The Triton system (Gauss Surgical, Inc., Palo Alto, CA) is a novel mobile monitoring platform
that combines mobile computing with Gauss Feature Extraction Technology (FET) to directly
assess Hb mass (mHb) absorbed by surgical sponges from an image. The device is an iPad like
imaging device that will assess blood loss via imaging of the surgical sponges used in the
surgery. In 2014, Konig at al. showed that mobile blood loss monitoring using the Triton
system is accurate in assessing mHb on surgical sponges across a range of ambient light
conditions, sponge saturation, saline contamination, and initial blood Hb. Utilization of
this tool could significantly improve the accuracy of blood loss estimates. Holmes et al.
also showed that the novel mobile monitoring system provides an accurate measurement of mHb
on surgical sponges as compared with manual rinsing measurements, and is significantly more
accurate than the gravimetric method.
However, these studies were performed on patients undergoing a myriad of surgical procedures
not just limited to obstetrical patients. To the investigators' knowledge, this technology
has not been validated in the obstetrical population at risk for hemorrhage.
The gauss/triton colorimetric system is not standard of care at UTMB. Not enough data is
available to support its use, despite being FDA approved to estimate blood loss. Most
evidence is available in non-pregnant patients. In the obstetric population no definitive
evidence exists, and the only trial that has been performed was recently published in AJP
reports. In that trial, only the accuracy was evaluated, and the investigators believe that
further evidence is needed to support its use.

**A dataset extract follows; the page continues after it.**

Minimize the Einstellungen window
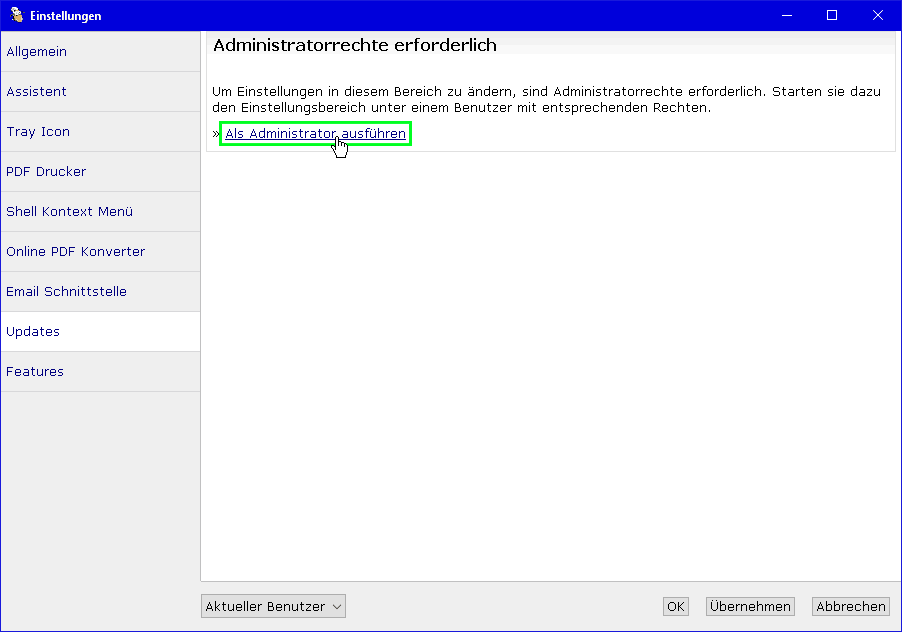The height and width of the screenshot is (632, 902). [786, 15]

The investigators' hypothesis is that this device will enable clinicians to prospectively and
objectively assess EBL. Ultimately after its validation, their results will be used to
propose a multicenter clinical trial to the NICHD MFMU network to evaluate the clinical
utility of this system.
This study will be a prospective cohort study, in which the investigators will evaluate two
methods of evaluating intraoperative blood loss during cesarean delivery (usual clinical
assessment versus Device). Of note, the subjects consented will be used as self-controls.
Patients who are scheduled for an elective cesarean and meet criteria for inclusion in the
study will be approached for participation at same day of admission. Written informed consent
will be obtained from the patients. If patients agree to participate, a CBC (complete blood
count) will be obtained via venous puncture. The device will be used during the delivery in
the operating room. The device will be used to assess EBL by the research staff only and
results/ EBL assessment will be masked to the clinical team. Unmasking will only occur after
collecting the data from the device with purpose to perform data analysis. Patient management
will be according to the clinical team. All patients undergo a CBC postpartum. The drop in
Hgb (ΔHgb) between the pre and post cesarean CBCs will be calculated for each patient.
Patients will be divided into quartiles of ΔHgb. Cases will be those patients whose ΔHgb is
in the upper quartile, while controls will be those patients whose ΔHgb is in the lower 3
quartiles. The investigators will be comparing EBL by standard clinical assessment versus
result from the device between cases and controls.